North Korea first suggested in July that its COVID-19 outbreak began in people who had contact with balloons flown from South Korea — a questionable claim that appeared to be an attempt to hold its rival responsible amid increasing tensions over the North’s nuclear program.

Activists for years have flown balloons across the border to distribute hundreds of thousands of propaganda leaflets critical of Kim, and North Korea has often expressed fury at the activists and at South Korea’s leadership for not stopping them.During Wednesday’s meeting, Kim’s sister, Kim Yo Jong reiterated those claims, calling the country’s virus crisis a “hysteric farce” kicked off by South Korea to escalate confrontation.
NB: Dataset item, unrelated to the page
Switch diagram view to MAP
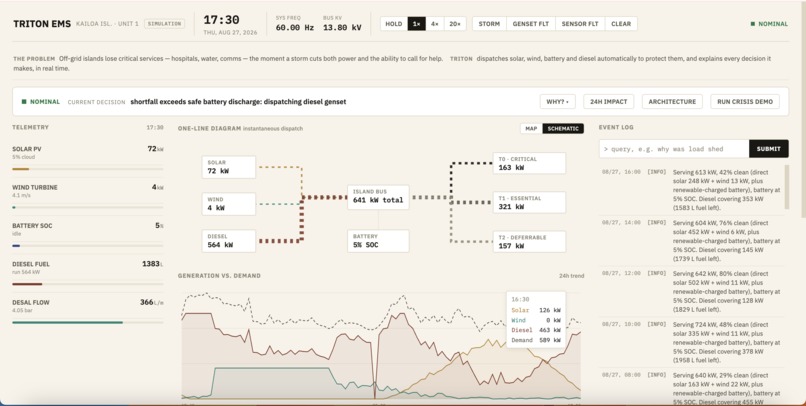The height and width of the screenshot is (406, 806). point(531,128)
“(South Korean) puppets are still thrusting leaflets and dirty objects into our territory. We must counter it toughly,” she said.“We have already considered various counteraction plans, but our countermeasure must be a deadly retaliatory one.” Such claims contradict outside views that the coronavirus spread after North Korea briefly reopened its northern border with China to freight traffic in January and surged further following a military parade and other large-scale events in Pyongyang in April.
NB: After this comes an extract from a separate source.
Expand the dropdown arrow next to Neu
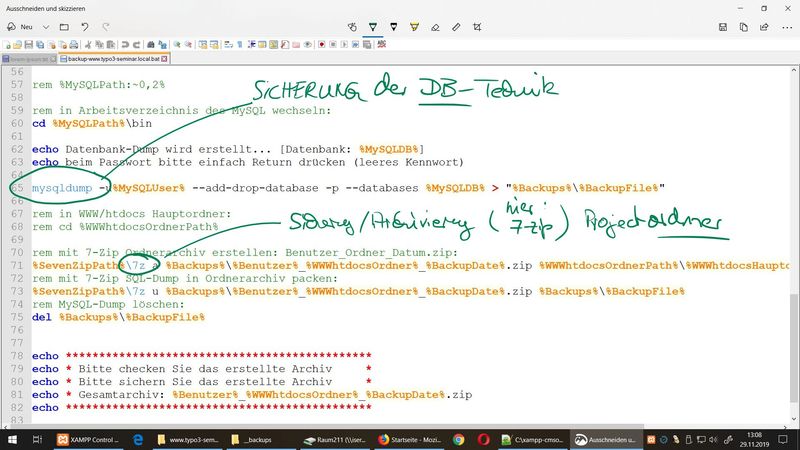 point(47,27)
Ties between the Koreas remain strained amid a long-running stalemate in U.S.-led diplomacy on persuading North Korea to abandon its nuclear ambitions in return for economic and political benefits. South Korean and U.S. officials have said North Korea could be gearing up for its first nuclear test in five years amid its torrid run of weapons tests this year that included its first demonstrations of intercontinental ballistic missiles since 2017.